### Exercise
Copy out the entries verbatim, starting at the beginning of the entries and ending at the line that contains "table-cell: Paypal is", with both ends included. Omit the pictures from your copy.

□ □ □ □ □

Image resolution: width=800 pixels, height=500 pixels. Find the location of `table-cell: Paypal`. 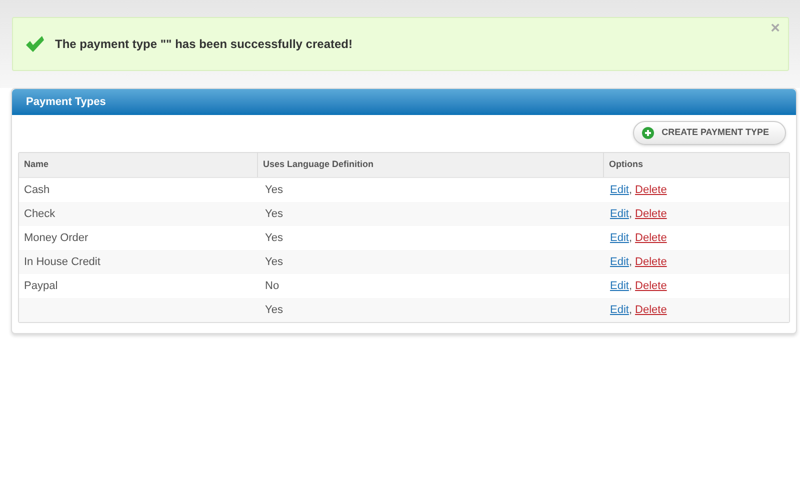

table-cell: Paypal is located at coordinates (41, 286).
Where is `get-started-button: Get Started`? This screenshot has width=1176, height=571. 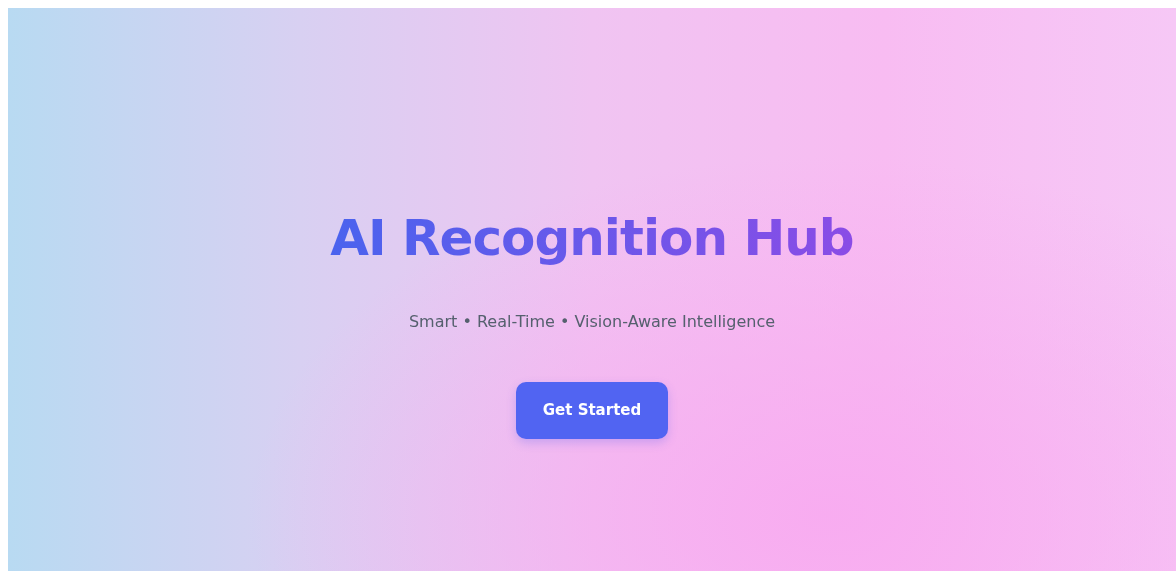 get-started-button: Get Started is located at coordinates (592, 410).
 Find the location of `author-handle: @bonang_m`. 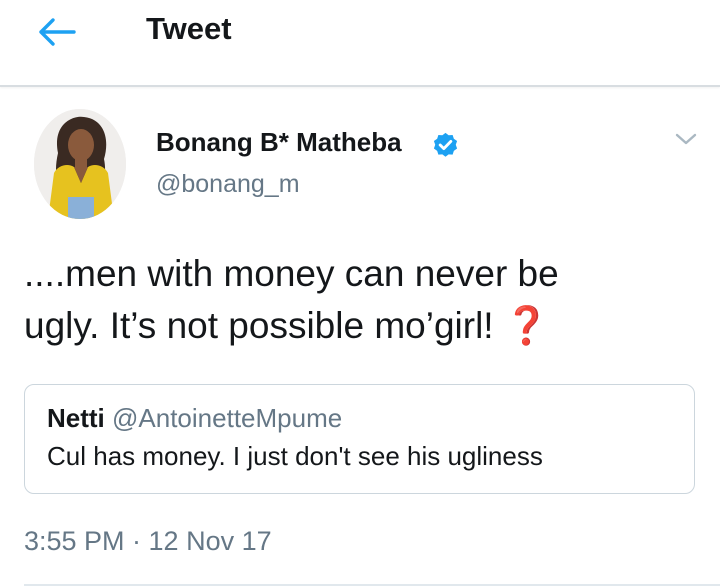

author-handle: @bonang_m is located at coordinates (228, 184).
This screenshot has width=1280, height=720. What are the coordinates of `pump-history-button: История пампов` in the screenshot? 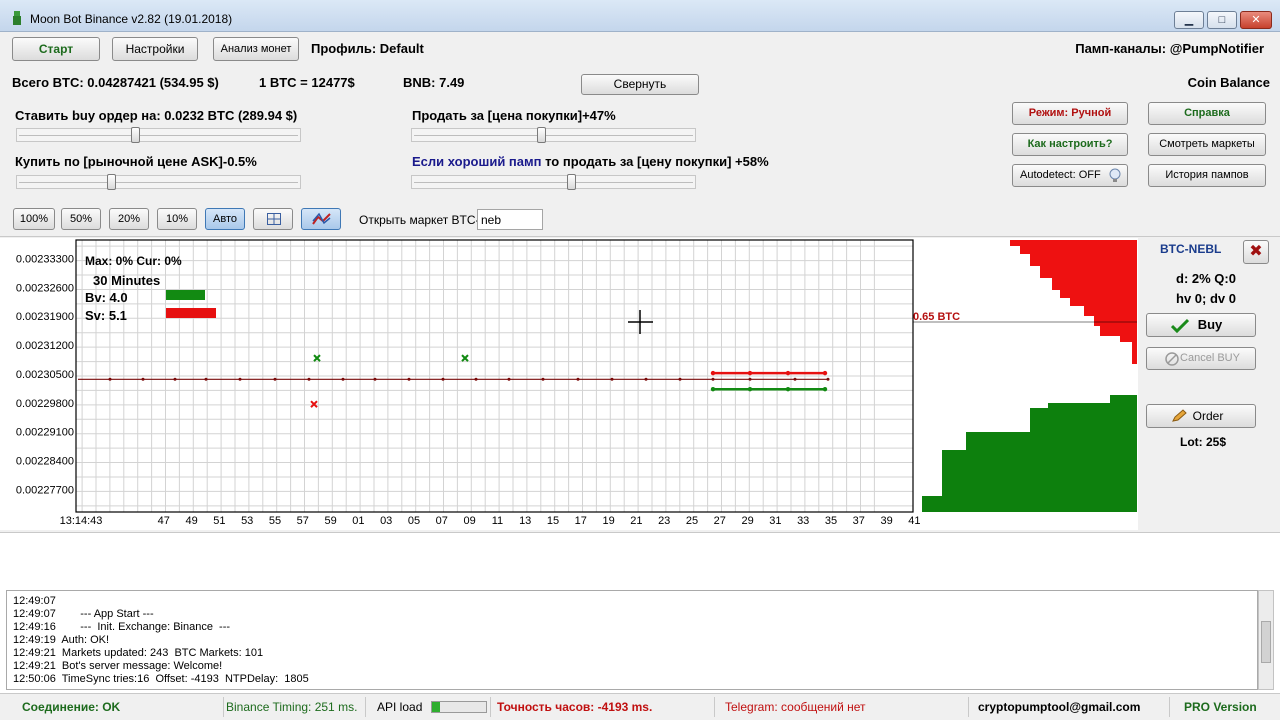 It's located at (1207, 176).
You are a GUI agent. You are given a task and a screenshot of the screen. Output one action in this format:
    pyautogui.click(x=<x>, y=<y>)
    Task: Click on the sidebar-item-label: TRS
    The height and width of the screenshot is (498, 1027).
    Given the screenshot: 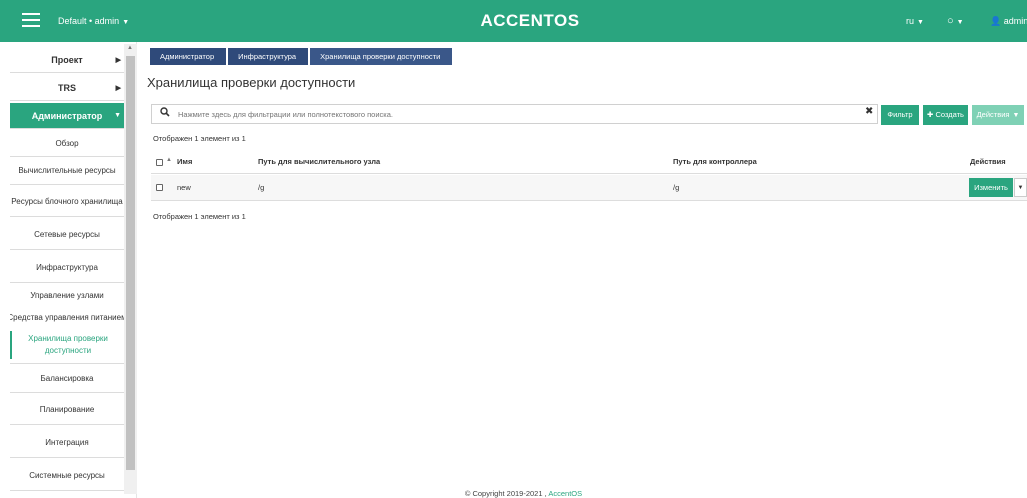 What is the action you would take?
    pyautogui.click(x=67, y=88)
    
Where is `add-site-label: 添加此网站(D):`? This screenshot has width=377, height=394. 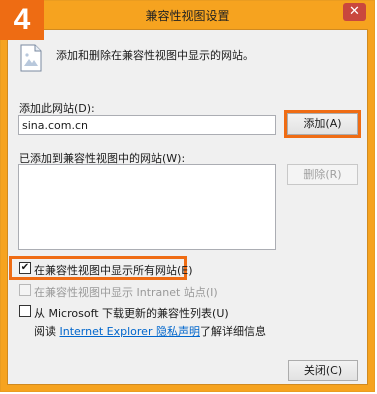
add-site-label: 添加此网站(D): is located at coordinates (57, 108).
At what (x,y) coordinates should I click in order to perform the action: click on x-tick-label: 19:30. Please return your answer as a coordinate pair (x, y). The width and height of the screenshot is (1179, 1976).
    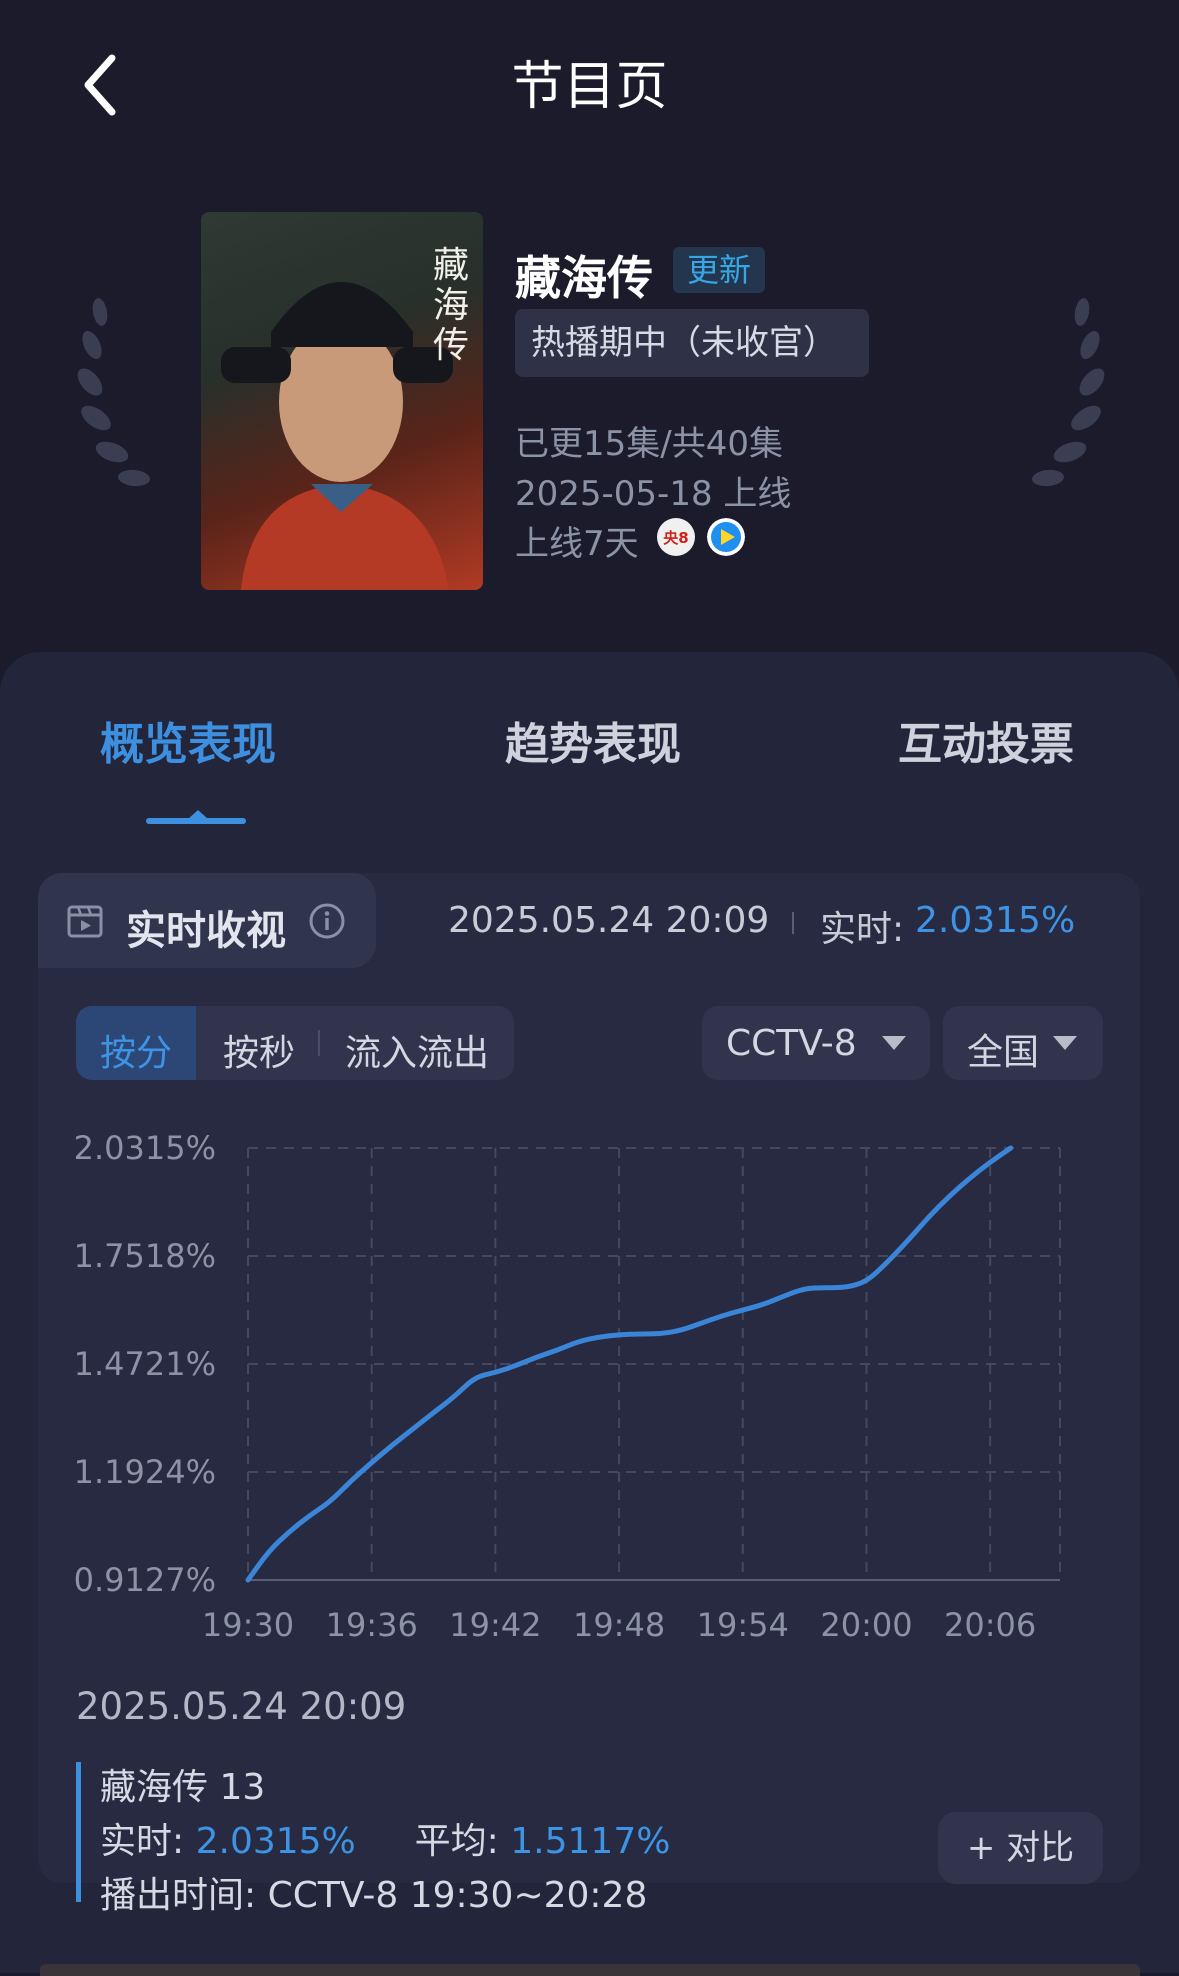
    Looking at the image, I should click on (248, 1623).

□ □ □ □ □

### Finished exercise
Image resolution: width=800 pixels, height=500 pixels. Find the location of `table-cell: Paypal`. 

table-cell: Paypal is located at coordinates (41, 286).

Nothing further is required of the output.